Pig Setup

Overview
- Requirements
Beginning Pig
Advanced Pig
Sample Code

Overview

Requirements

Unix and Windows users need the following:

Hadoop 0.20.2 - http://hadoop.apache.org/common/releases.html
Java 1.6 - http://java.sun.com/javase/downloads/index.jsp (set JAVA_HOME to the root of your Java installation)
Ant 1.7 - http://ant.apache.org/ (optional, for builds)
JUnit 4.5 - http://junit.sourceforge.net/ (optional, for unit tests)

Windows users need to install Cygwin and the Perl package: http://www.cygwin.com/

Beginning Pig

Download Pig

To get a Pig distribution, download a recent stable release from one of the Apache Download Mirrors (see Pig Releases).

Unpack the downloaded Pig distribution. The Pig script is located in the bin directory (/pig-n.n.n/bin/pig).

Add /pig-n.n.n/bin to your path. Use export (bash,sh,ksh) or setenv (tcsh,csh). For example:

$ export PATH=/<my-path-to-pig>/pig-n.n.n/bin:$PATH

Try the following command, to get a list of Pig commands:

$ pig -help

Try the following command, to start the Grunt shell:

$ pig

Run Modes

Pig has two run modes or exectypes:

Local Mode - To run Pig in local mode, you need access to a single machine.
Mapreduce Mode - To run Pig in mapreduce mode, you need access to a Hadoop cluster and HDFS installation. Pig will automatically allocate and deallocate a 15-node cluster.

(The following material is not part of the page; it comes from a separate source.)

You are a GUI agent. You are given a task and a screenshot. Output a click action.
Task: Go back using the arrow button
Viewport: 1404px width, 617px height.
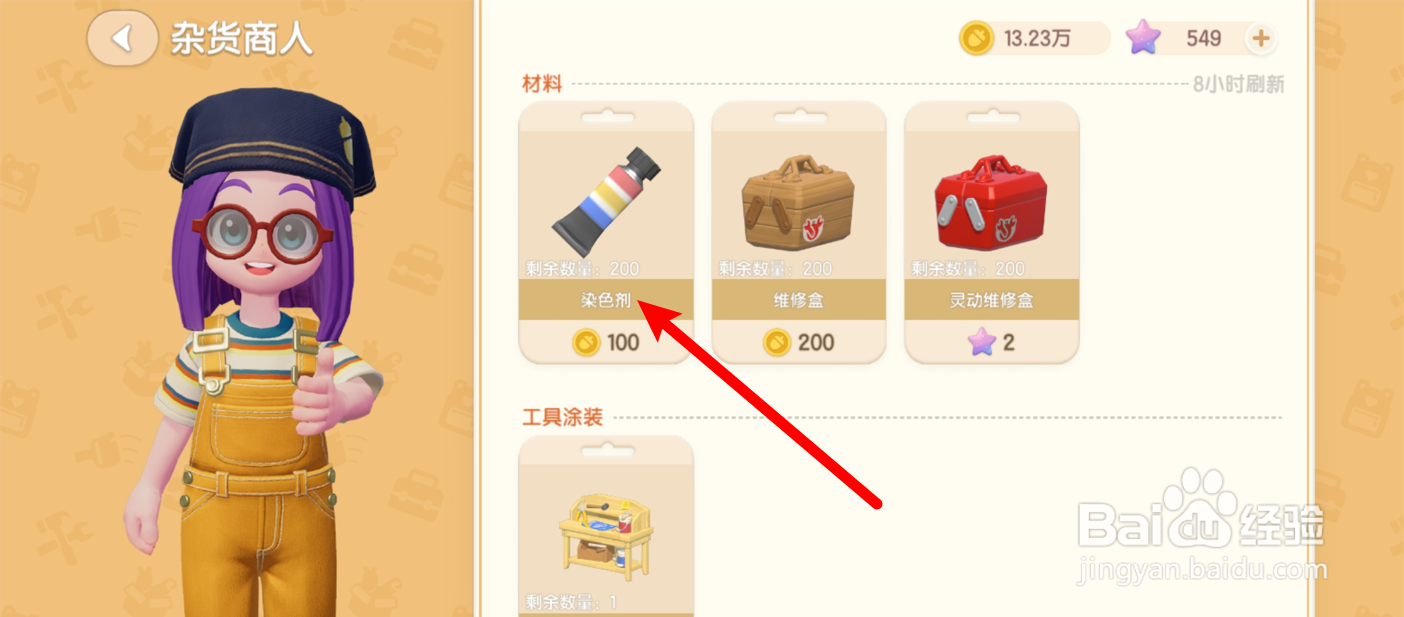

You can run the Grunt shell, Pig scripts, or embedded programs using either mode.

Grunt Shell

Use Pig's interactive shell, Grunt, to enter pig commands manually. See the Sample Code for instructions about the passwd file used in the example.

You can also run or execute script files from the Grunt shell. See the run and exec commands.

Local Mode

$ pig -x local

Mapreduce Mode

$ pig
or
$ pig -x mapreduce

For either mode, the Grunt shell is invoked and you can enter commands at the prompt. The results are displayed to your terminal screen (if DUMP is used) or to a file (if STORE is used).

grunt> A = load 'passwd' using PigStorage(':'); 
grunt> B = foreach A generate $0 as id; 
grunt> dump B; 
grunt> store B;

Script Files

Use script files to run Pig commands as batch jobs. See the Sample Code for instructions about the passwd file and the script file (id.pig) used in the example.

Local Mode

$ pig -x local id.pig

Mapreduce Mode

$ pig id.pig
or
$ pig -x mapreduce id.pig

For either mode, the Pig Latin statements are executed and the results are displayed to your terminal screen (if DUMP is used) or to a file (if STORE is used).

Advanced Pig

Build Pig

To build pig, do the following:

Check out the Pig code from SVN: svn co http://svn.apache.org/repos/asf/hadoop/pig/trunk.
Build the code from the top directory: ant. If the build is successful, you should see the pig.jar created in that directory.
Validate your pig.jar by running a unit test: ant test

Environment Variables and Properties

See Download Pig.

The Pig environment variables are described in the Pig script file, located in the /pig-n.n.n/bin directory.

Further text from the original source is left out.